ЧТО НУЖНО СДЕЛАТЬ:
- A) Почему, согласно тексту о битве на Калке, русско-половецкая рать потерпела жестокое поражение в сражении с монголо-татарами?
- B) Измените в тексте о битве на Калке фрагмент, который начинается словами «Краткое описание» и заканчивается словами «Кб (Скачать файл)», заменив «Днепр» на «Дон».
- C) Когда, согласно тексту о битве на Калке, произошло сражение на реке Калке?

ИСХОДНЫЙ ТЕКСТ:
Монголы и русские земли в древнерусских воинских повестях

Автор работы: Пользователь скрыл имя, 16 Ноября 2010 в 00:23, доклад

Краткое описание

Повесть о битве на Калке — летописная повесть, рассказывающая о первом столкновении русских с монголо-татарами. В 1223 г. тридцатитысячный отряд монголо-татар под предводительством Джебе и Субедея вышел через Закавказье в степь и разгромил половцев, которые бежали за Днепр. Русские князья на съезде в Киеве решили оказать помощь половцам, и коалиция, состоявшая из большинства тогдашних князей за исключением Юрия Всеволодовича Владимирского, выступила в поход. Однако из-за феодальных распрей русско-половецкая рать потерпела жестокое поражение в сражении с монголо-татарами на реке Калке 31 мая 1223 г.

Содержимое работы - 1 файл

3. Монголы и русские земли в древнерусских воинских повестях.docx

— 49.85 Кб (Скачать файл)

Данные о расположении слов и элементов:
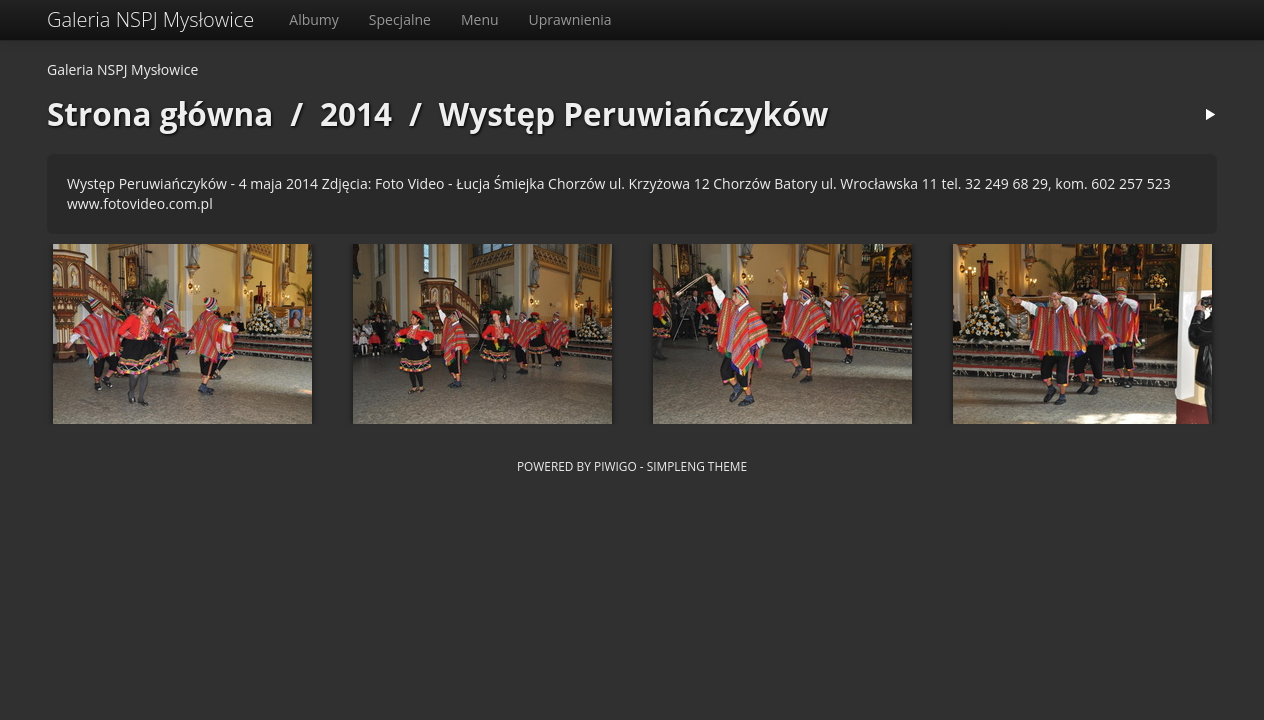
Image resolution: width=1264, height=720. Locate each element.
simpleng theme (697, 466)
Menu (480, 19)
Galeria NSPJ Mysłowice (150, 19)
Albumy (314, 19)
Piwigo (615, 466)
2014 (356, 113)
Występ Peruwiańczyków (634, 113)
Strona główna (160, 113)
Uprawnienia (570, 19)
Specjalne (400, 19)
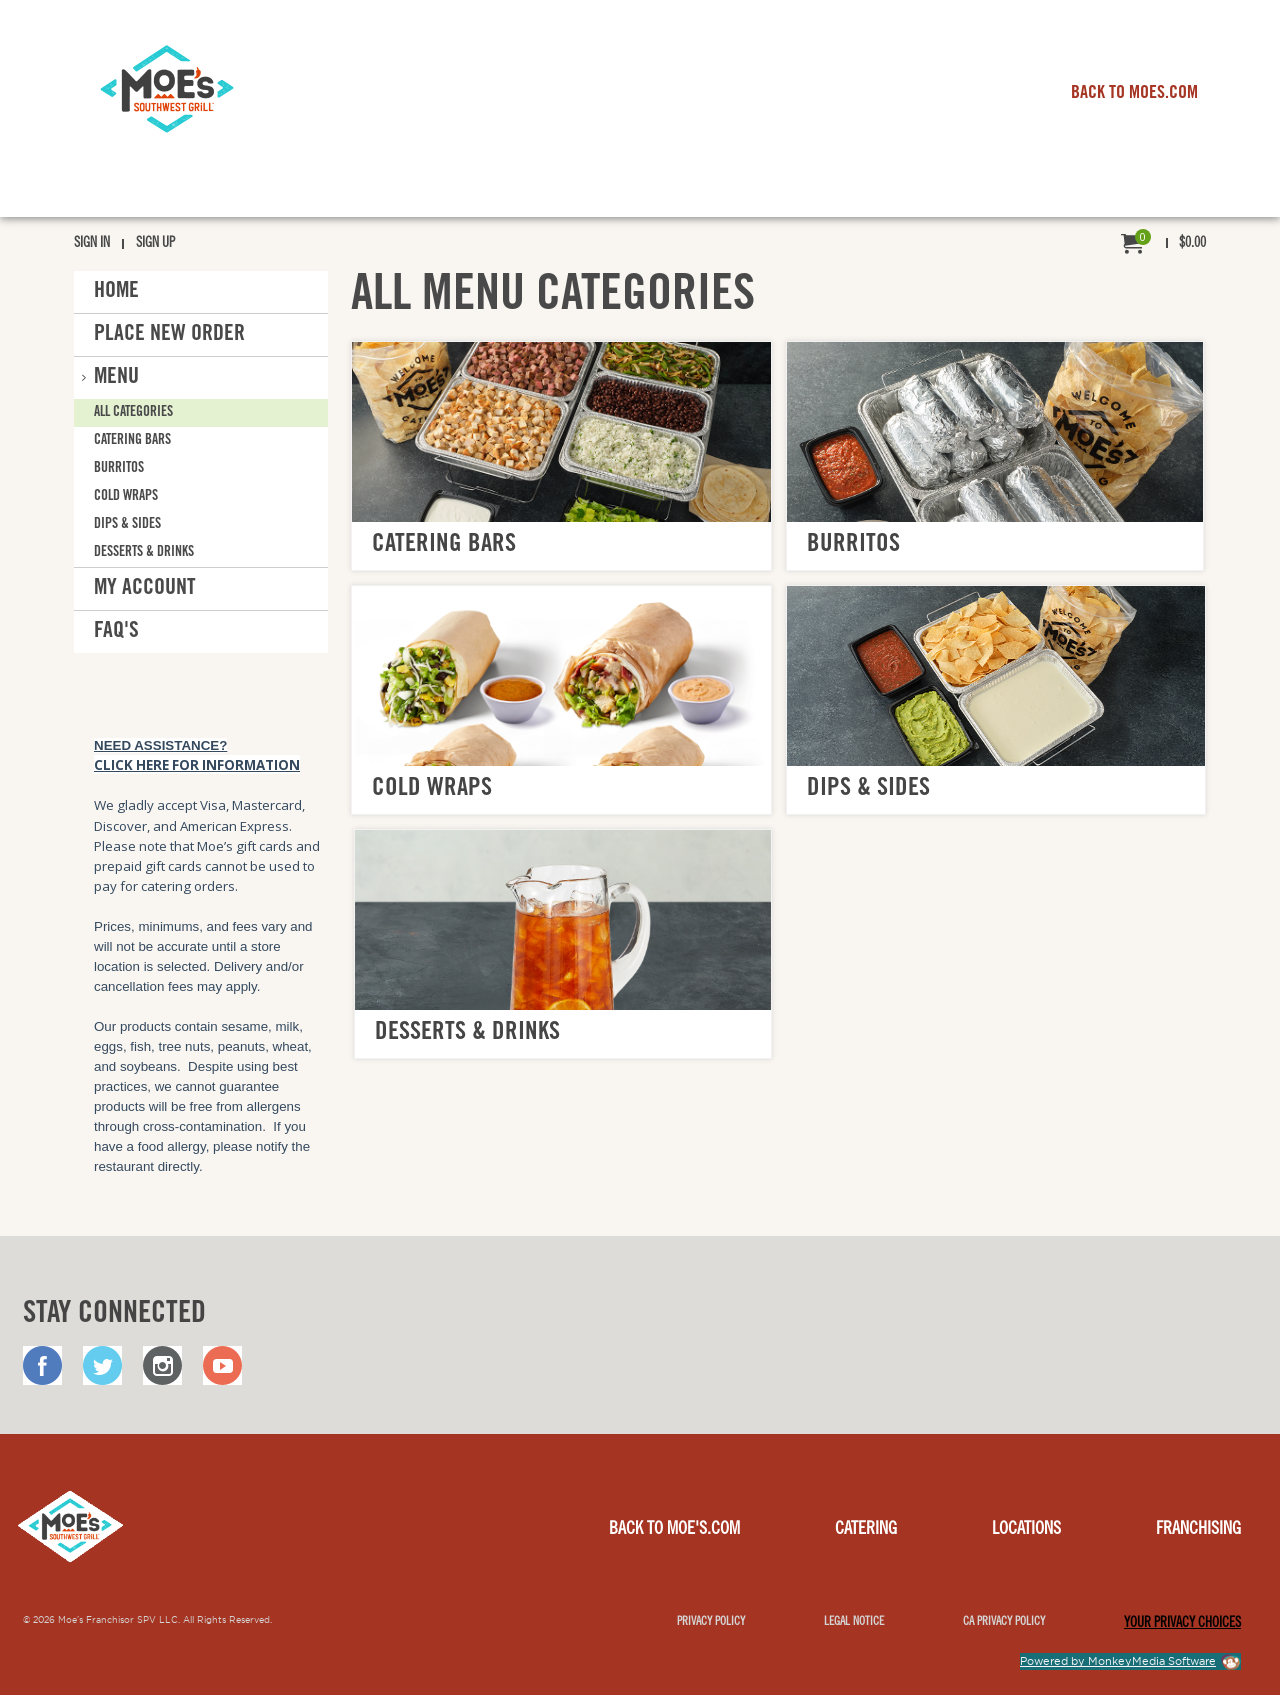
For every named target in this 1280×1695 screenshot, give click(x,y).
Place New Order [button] (169, 335)
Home (116, 292)
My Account (145, 589)
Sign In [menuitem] (92, 244)
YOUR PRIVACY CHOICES (1182, 1624)
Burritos (119, 469)
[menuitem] (1163, 244)
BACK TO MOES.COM (1134, 94)
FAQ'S (116, 632)
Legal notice (854, 1622)
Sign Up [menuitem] (155, 244)
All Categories (133, 412)
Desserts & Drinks (144, 553)
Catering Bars (132, 441)
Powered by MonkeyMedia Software (1118, 1661)
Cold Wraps (126, 497)
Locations (1026, 1530)
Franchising (1198, 1530)
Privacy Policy (711, 1622)
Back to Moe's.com (674, 1530)
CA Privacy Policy (1004, 1622)
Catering (866, 1530)
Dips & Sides (127, 525)
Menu (116, 378)
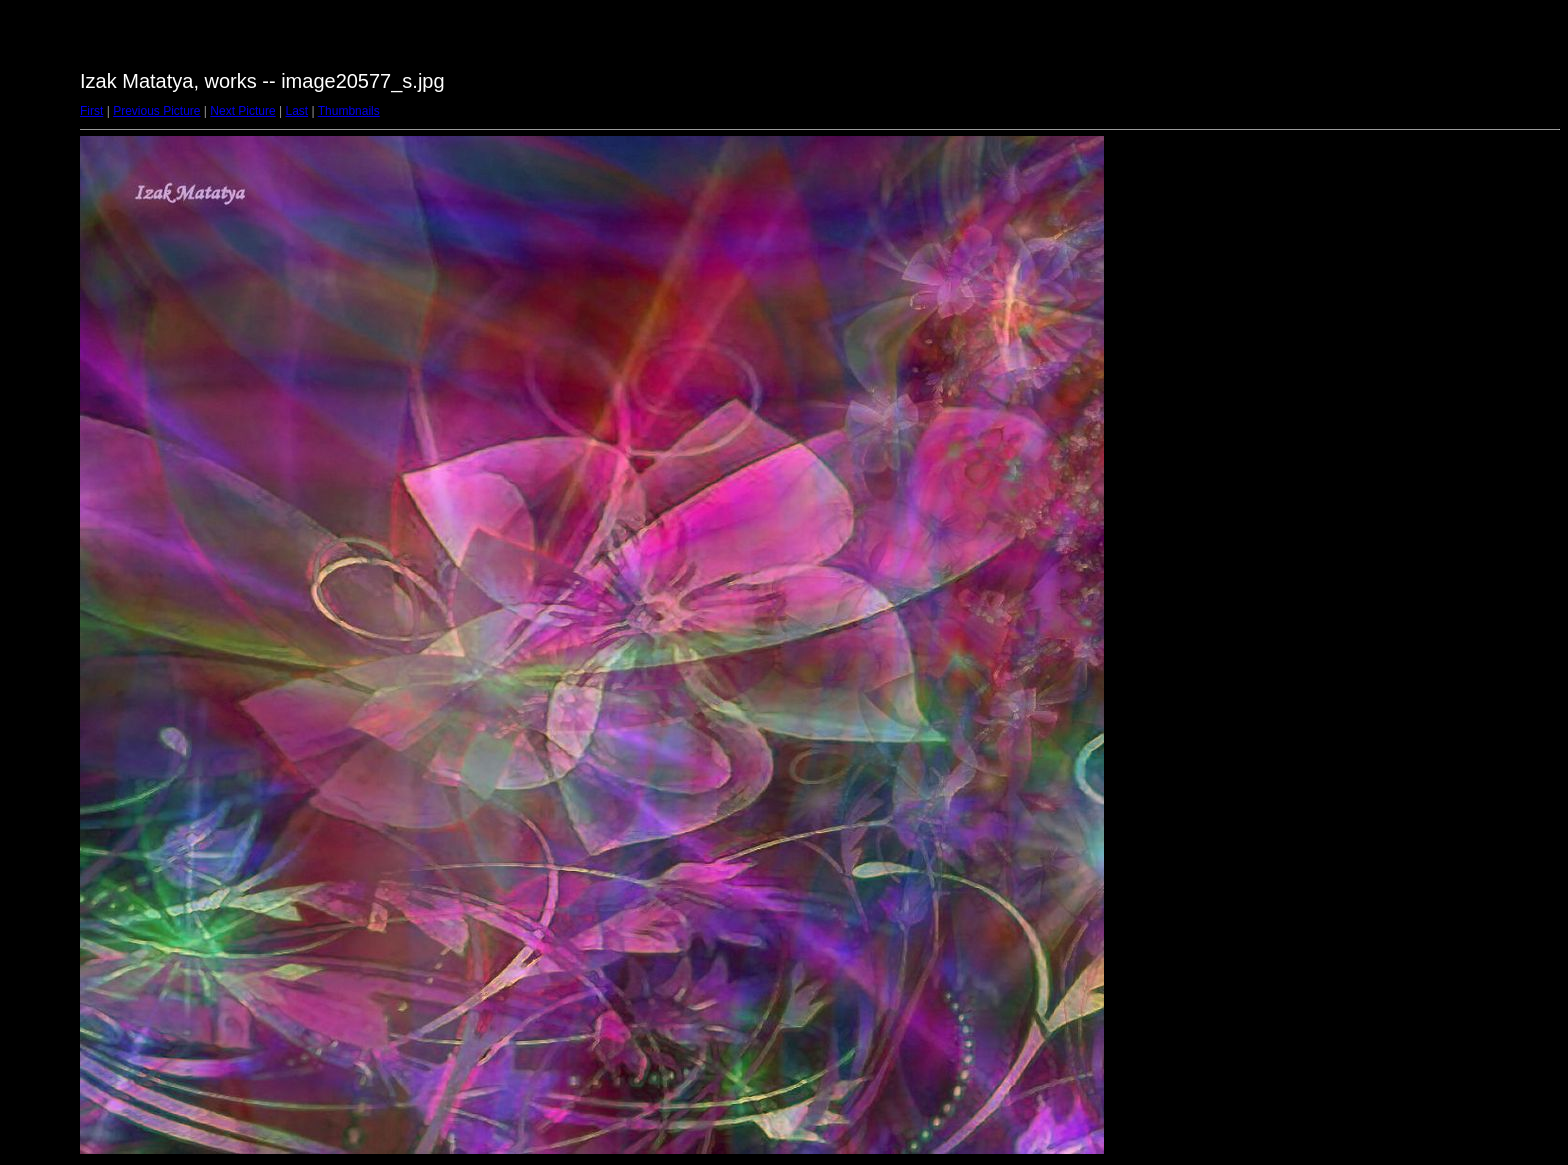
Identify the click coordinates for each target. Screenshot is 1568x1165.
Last (296, 111)
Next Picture (242, 111)
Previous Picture (156, 111)
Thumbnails (349, 111)
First (91, 111)
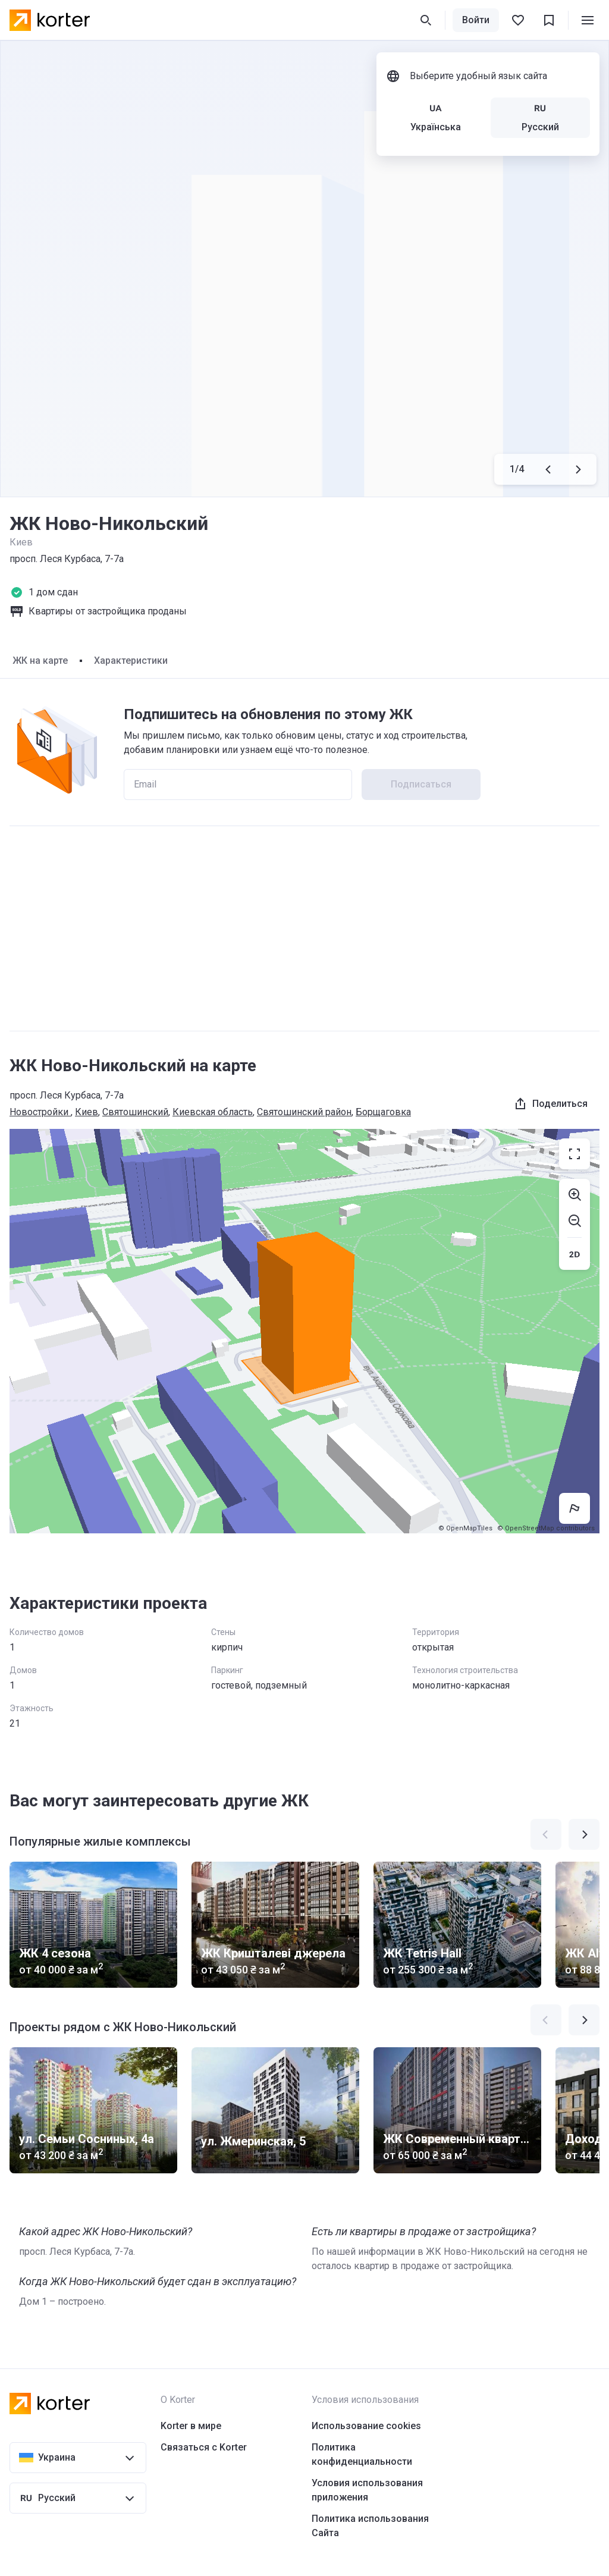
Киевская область (212, 1112)
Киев (86, 1112)
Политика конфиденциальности (362, 2454)
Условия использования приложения (367, 2490)
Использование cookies (366, 2425)
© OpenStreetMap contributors (546, 1528)
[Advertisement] (304, 928)
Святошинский (135, 1112)
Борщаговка (383, 1112)
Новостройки (40, 1112)
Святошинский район (304, 1112)
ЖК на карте (40, 660)
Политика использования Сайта (370, 2526)
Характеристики (131, 660)
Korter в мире (191, 2425)
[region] (304, 1331)
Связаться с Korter (204, 2447)
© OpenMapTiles (465, 1528)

ОТВЕТЫ ПО ЗАДАНИЯМ:
- A) Русско-половецкая рать потерпела поражение из-за феодальных распрей.

- B)
Краткое описание

Повесть о битве на Калке — летописная повесть, рассказывающая о первом столкновении русских с монголо-татарами. В 1223 г. тридцатитысячный отряд монголо-татар под предводительством Джебе и Субедея вышел через Закавказье в степь и разгромил половцев, которые бежали за Дон. Русские князья на съезде в Киеве решили оказать помощь половцам, и коалиция, состоявшая из большинства тогдашних князей за исключением Юрия Всеволодовича Владимирского, выступила в поход. Однако из-за феодальных распрей русско-половецкая рать потерпела жестокое поражение в сражении с монголо-татарами на реке Калке 31 мая 1223 г.

Содержимое работы - 1 файл

3. Монголы и русские земли в древнерусских воинских повестях.docx

— 49.85 Кб (Скачать файл)

- C) 31 мая 1223 г.